## RECORDS PROVIDED
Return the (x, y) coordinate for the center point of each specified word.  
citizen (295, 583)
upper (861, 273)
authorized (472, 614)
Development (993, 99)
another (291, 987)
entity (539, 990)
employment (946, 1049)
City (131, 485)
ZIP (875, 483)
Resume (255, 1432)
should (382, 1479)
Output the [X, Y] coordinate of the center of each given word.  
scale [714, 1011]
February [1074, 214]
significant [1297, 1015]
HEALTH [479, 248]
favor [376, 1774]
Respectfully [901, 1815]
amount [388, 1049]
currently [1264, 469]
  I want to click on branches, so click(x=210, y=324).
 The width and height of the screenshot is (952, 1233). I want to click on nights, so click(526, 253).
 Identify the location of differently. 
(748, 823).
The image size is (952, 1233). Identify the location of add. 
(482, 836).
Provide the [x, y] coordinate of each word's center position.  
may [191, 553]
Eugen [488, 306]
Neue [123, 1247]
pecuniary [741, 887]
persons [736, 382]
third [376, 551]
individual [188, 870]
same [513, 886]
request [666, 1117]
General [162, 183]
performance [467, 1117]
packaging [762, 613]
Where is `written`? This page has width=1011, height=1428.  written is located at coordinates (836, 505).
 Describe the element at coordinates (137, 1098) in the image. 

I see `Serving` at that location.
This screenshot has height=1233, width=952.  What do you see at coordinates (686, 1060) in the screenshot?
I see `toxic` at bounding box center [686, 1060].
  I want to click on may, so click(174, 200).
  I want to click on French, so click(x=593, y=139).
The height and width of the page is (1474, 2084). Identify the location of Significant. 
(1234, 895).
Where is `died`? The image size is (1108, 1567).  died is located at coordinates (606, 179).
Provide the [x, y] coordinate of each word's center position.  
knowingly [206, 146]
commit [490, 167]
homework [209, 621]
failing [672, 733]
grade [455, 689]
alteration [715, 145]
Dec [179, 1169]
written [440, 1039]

## WHAT THE EXERCISE ASKS
Please express the stretch of lines above, from the first one through the line containing "(748, 823).", as a JSON list of strings with one string for each line, leaving out any blank lines.

## TASK RESPONSE
[
  "Return the (x, y) coordinate for the center point of each specified word.  ",
  "citizen (295, 583)",
  "upper (861, 273)",
  "authorized (472, 614)",
  "Development (993, 99)",
  "another (291, 987)",
  "entity (539, 990)",
  "employment (946, 1049)",
  "City (131, 485)",
  "ZIP (875, 483)",
  "Resume (255, 1432)",
  "should (382, 1479)",
  "Output the [X, Y] coordinate of the center of each given word.  ",
  "scale [714, 1011]",
  "February [1074, 214]",
  "significant [1297, 1015]",
  "HEALTH [479, 248]",
  "favor [376, 1774]",
  "Respectfully [901, 1815]",
  "amount [388, 1049]",
  "currently [1264, 469]",
  "  I want to click on branches, so click(x=210, y=324).",
  " The width and height of the screenshot is (952, 1233). I want to click on nights, so click(526, 253).",
  " Identify the location of differently. ",
  "(748, 823)."
]